Data entries:

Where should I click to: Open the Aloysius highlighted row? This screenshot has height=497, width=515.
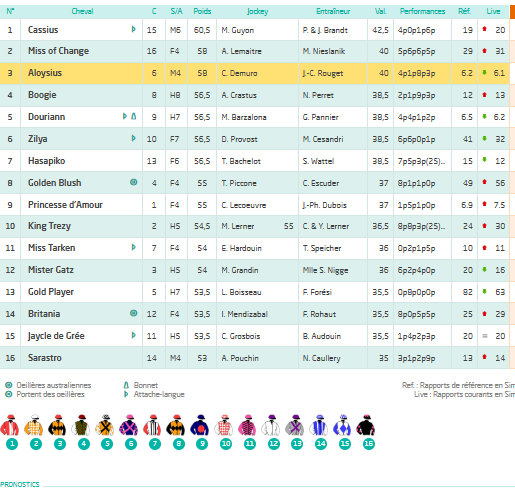[x=255, y=73]
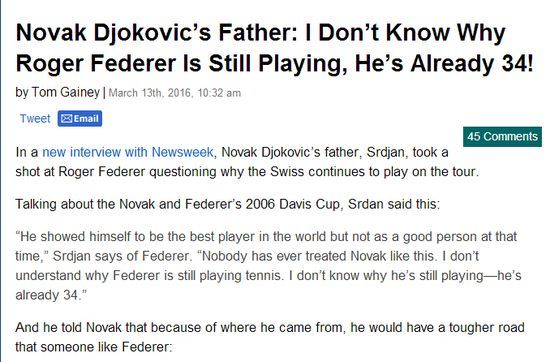The width and height of the screenshot is (550, 362).
Task: Click the envelope icon on Email button
Action: coord(66,119)

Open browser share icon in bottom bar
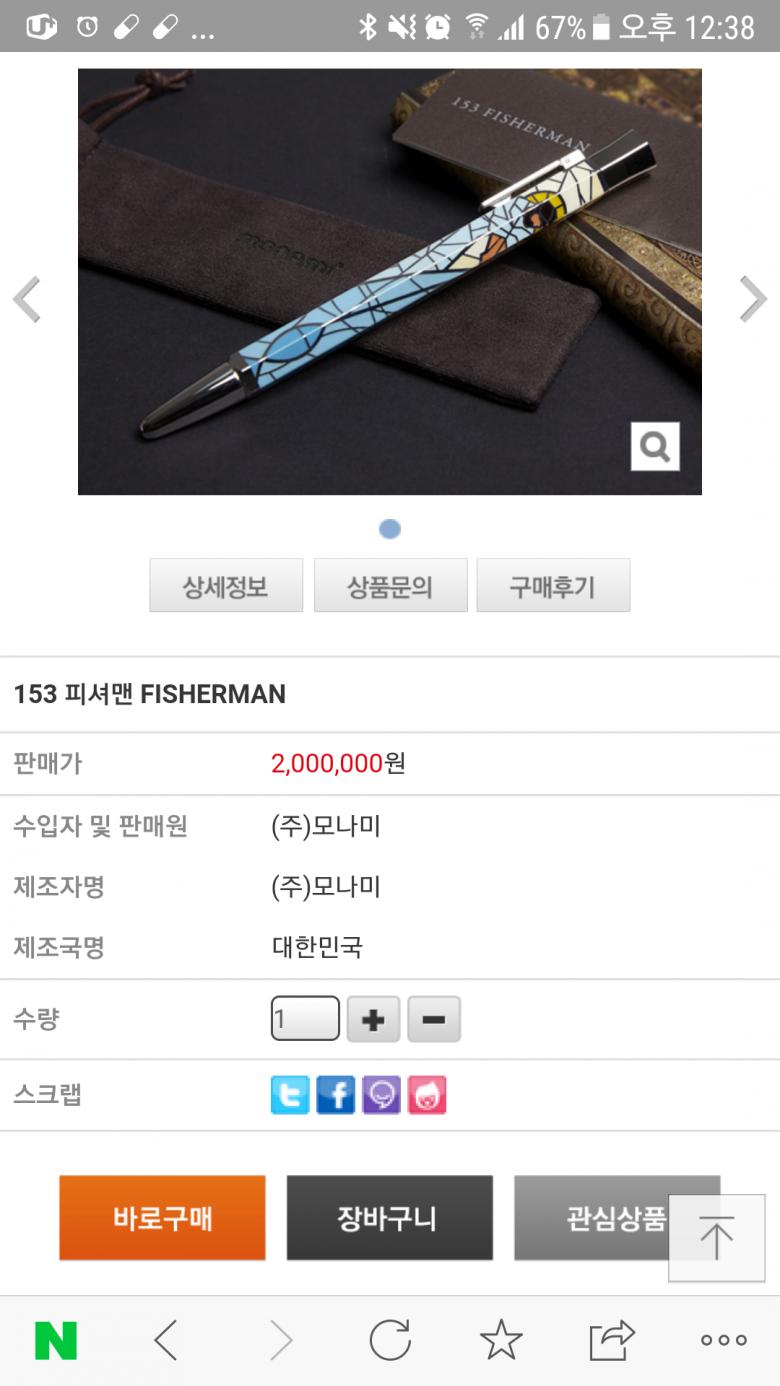pos(612,1340)
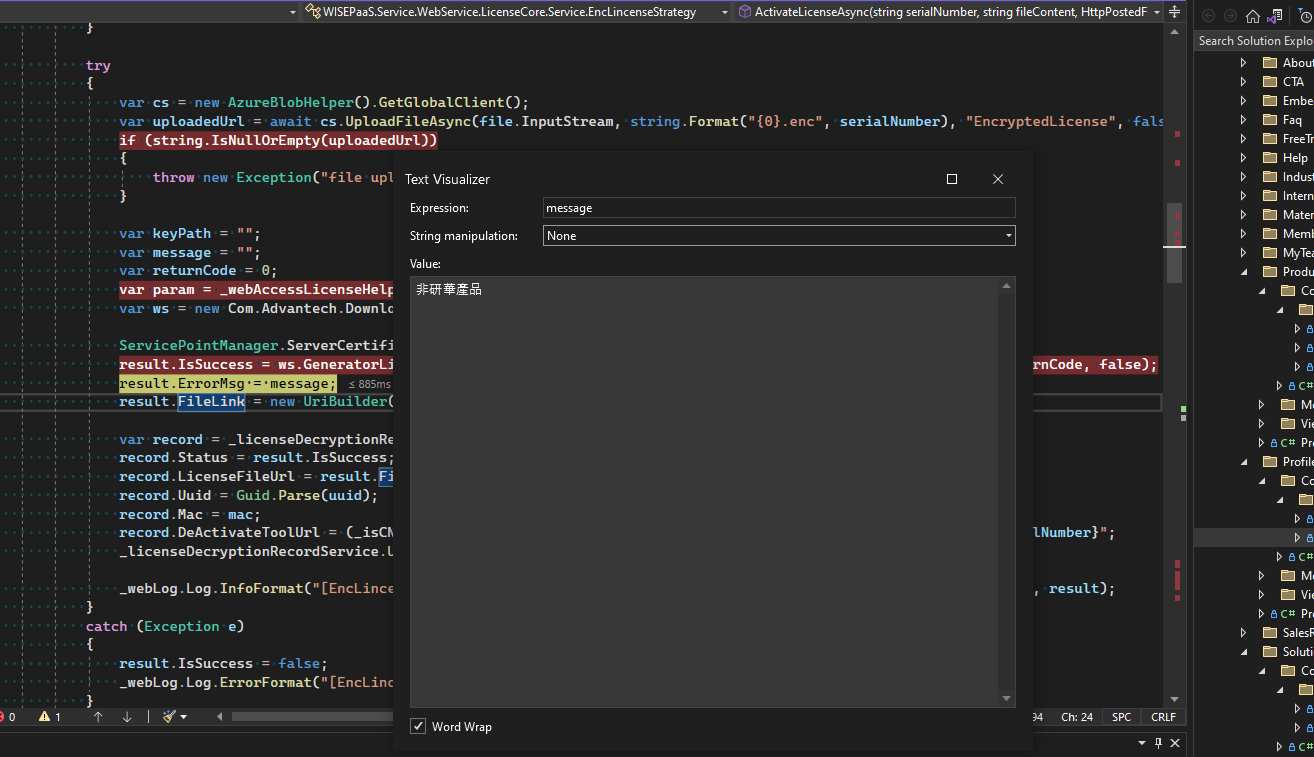The image size is (1314, 757).
Task: Click the Solution Explorer Home icon
Action: point(1253,15)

Exercise details>
Pictures are to be omitted; otherwise, write out the data exactly as it appears.

Written answer>
Where should I click to: Open the Aloysius highlighted row? This screenshot has height=497, width=515.
[x=255, y=73]
The width and height of the screenshot is (550, 362).
Task: Click the envelope icon on Email button
Action: coord(66,119)

Open browser share icon in bottom bar
pos(612,1340)
The image size is (1314, 757).
Task: Click the Solution Explorer Home icon
Action: point(1253,15)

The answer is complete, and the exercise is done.